The data:
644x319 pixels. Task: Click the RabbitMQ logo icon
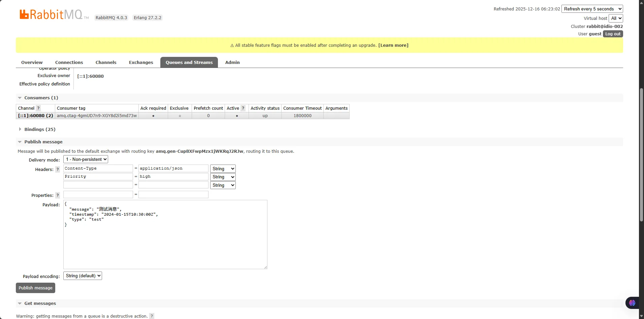(24, 14)
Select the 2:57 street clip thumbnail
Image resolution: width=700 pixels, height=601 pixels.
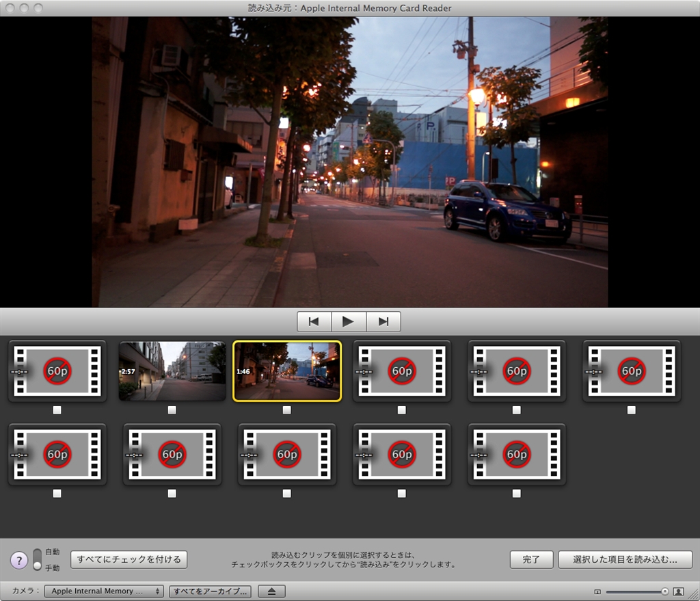click(172, 371)
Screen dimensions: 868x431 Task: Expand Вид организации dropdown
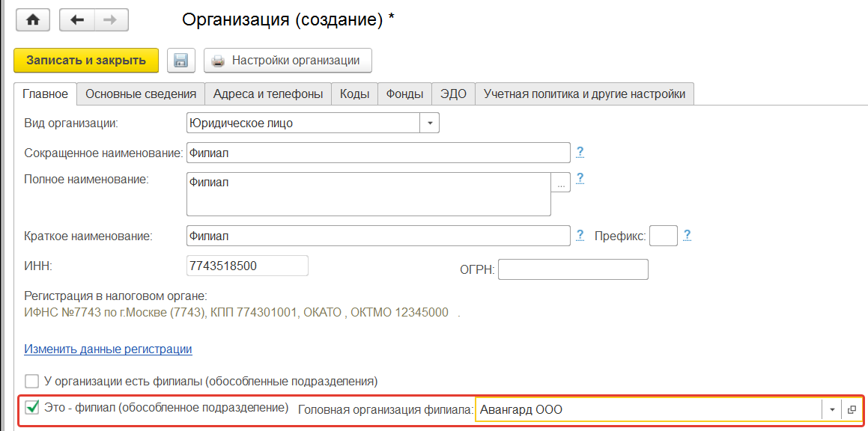(x=430, y=123)
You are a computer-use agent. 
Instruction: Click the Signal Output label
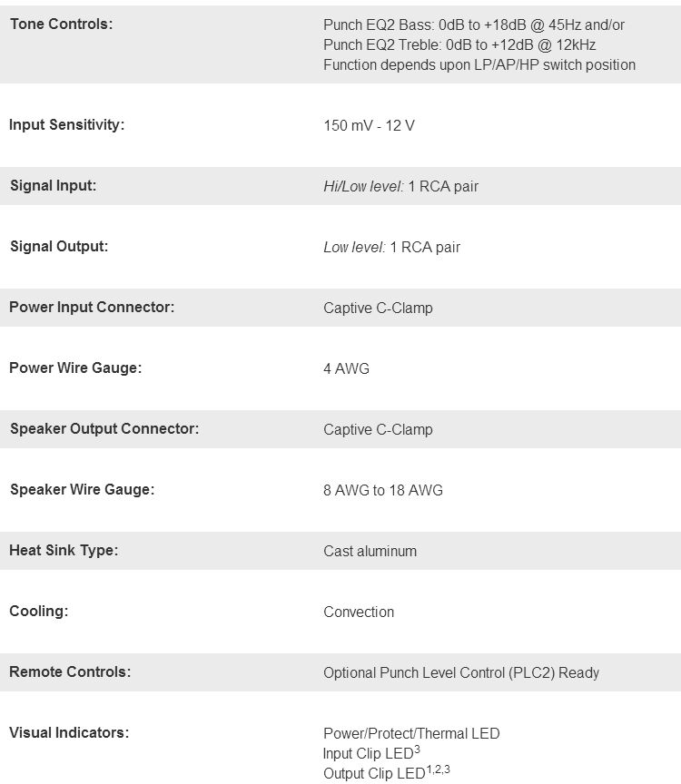click(58, 247)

Instructions to follow: Retype the data above in full, exactly as it stands, and skip any image.

Written response:
644x319 pixels. Task: Click the RabbitMQ logo icon
(24, 14)
Select the 2:57 street clip thumbnail
Image resolution: width=700 pixels, height=601 pixels.
click(172, 371)
Screen dimensions: 868x431 Task: Expand Вид организации dropdown
(x=430, y=123)
You are a computer-use agent. 
Instruction: Click the Signal Output label
click(58, 247)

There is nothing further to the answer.